• DIRECTIONS:
Can you carry on the statistics passage below on chi square and t tests, picking up right after its final sentence?

### SOURCE DOCUMENT ###

With respect to total sample size, it turns out that chi square is directly proportional to the number of cases used in its calculation. Thus, if one multiplied the cell values in Table 10.3 by 10, the calculated chi square value would be ten times larger and very significant rather than barely significant, as it is now. There are statistical corrections for large sample sizes that more experienced researchers use in such cases. Neophyte researchers should simply be aware that large sample sizes can result in bloated chi squares and for this reason should be especially careful when comparing chi squares across studies where differences in significance levels may be due to nothing more than differences in sample sizes.

Party Affiliation by Sex.

Metric Data: t Tests
The next most frequently used statistical test in marketing is the t test. Because it is applicable only to interval or ratio data, it is called a parametric test. It is used to compare two population estimations such as means or proportions and assess the probability that they are drawn from the same population. It is computed in slightly different ways depending on whether one is analyzing independent or Non independent measures.

t Test for Independent Measures. The t test can be used to compare means or proportions from two independent samples. For example, the t test can be used to indicate whether a sample of donors in New York gave larger average donations than a sample in San Antonio. The procedure to conduct this test is first to use a procedure to estimate the (combined) standard errors of these means. (Remember that the standard error is a measure of the spread of a hypothetical series of means produced from the same sampling procedure carried out over and over again, in this case, in New York and San Antonio.) One then divides the difference between the means by the combined standard error, which is actually a combined standard error of difference in means. (To combine the standard errors and conduct this test, the original data in the samples must be normally distributed and have equal variances.

If these assumptions do not appear to be met, a more sophisticated analysis should be conducted.) This in effect indicates how many standard errors the two means are apart. The resulting figure is called a t statistic if the sample size is small (under thirty) and a z statistic if it is large. This statistic then allows us to say something about the probability that two means are really equal (drawn from a more general population of all customers). A low probability indicates they are different.The same analysis could be conducted comparing two proportions instead of two means.
Independent t tests can also be used for two other purposes that are often important in research. First, they can test whether a mean or proportion for a single sample is different from an expected value. For example, a researcher could determine whether the average household size in a sample differs from the Bureau of the Census figure for the area. Using this same logic, the t test can also assess whether the coefficients in a multiple regression equation are really zero as indicated in Exhibit 10.2. Sometimes we wish to see whether the means or proportions for the answers to one question in a study are different from similar means or proportions elsewhere in the same study or in a later study of the same sample. For example, we may wish to know whether respondents’ evaluations of one positioning statement for an organization are more or less favorable than another positioning. (Note that the means or proportions must be in the same units.) Since this procedure would compare respondents to themselves, the two measures are not independent. In this case, the computer takes each pair of respondent answers and computes a difference. It then produces a t statistic and an associated probability that indicates the likelihood that the mean of all of the differences between pairs of answers is really zero. If the probability is low, we would conclude that the respondents did perceive the concepts as different.

### DATA EXCERPT ###

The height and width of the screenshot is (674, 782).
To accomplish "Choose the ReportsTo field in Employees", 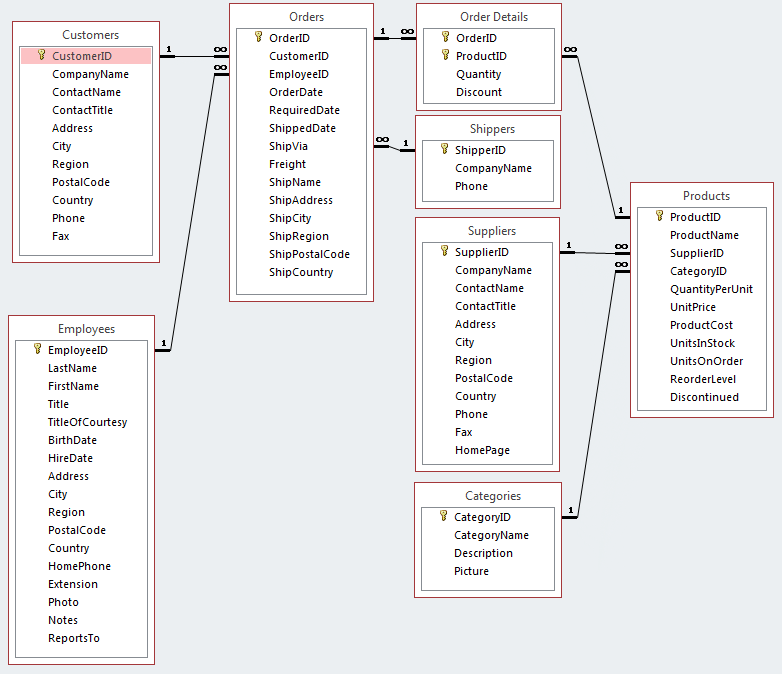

###

• SOLVED PROBLEM:
Metric Data: Analysis of Variance

Very often, managers are interested in learning about differences across many groups or cases. A useful tool for these purposes in analysis of variance. There are two main variations referred to as one-way and N-way analysis of variance.

One-Way Analysis of Variance. Suppose we want to compare three or more means. That is, suppose we want to ask whether mean donation levels are different across five cities. The parametric test to use here is the one-way analysis of variance (ANOVA), which is, in a sense, an extension of the t test described above. For the t test, we compared the difference between two means to an estimate of the random variance of those means (expressed as the standard error of the difference). The more general ANOVA technique proceeds in essentially the same way. It calculates a measure of variance across all the means (for example, the five cities) and then compares this to a measure of random variance—in this case, the combined variances within the five cities. Specifically, ANOVA divides the variance across the cities by the variance within cities to produce a test statistic and a probability of significance. The test statistic here is called an F ratio (of which the t ratio or t statistic is a special case). Again, a low probability and a high F statistic is interpreted to mean that the variance across the cities is greater than chance.
Note that we did not conclude that any one city is different from any other specific city, only that there was significant variance among them all. We may have a hypothesis that a specific pair of cities are different. In this case, we would simply have the computer run a t test on the difference between the two means.
N-Way ANOVA. Analysis of variance is probably most often used as the primary statistical tool for analyzing the results of experiments. It is highly flexible and can be used for quite complicated designs. Consider by way of illustration a simple study of the effects on museum gift shop sales of

1. offering or not offering free beverages and
2. using each of four different types of background music

Suppose the researcher conducted a fully factorial experiment (that is, every possible combination) in which each of the four kinds of music was tried out for a specified period of time at a sample of gift shops with and without a free beverage service. Hypothetical results for each of the eight combinations offered in five shops for each cell.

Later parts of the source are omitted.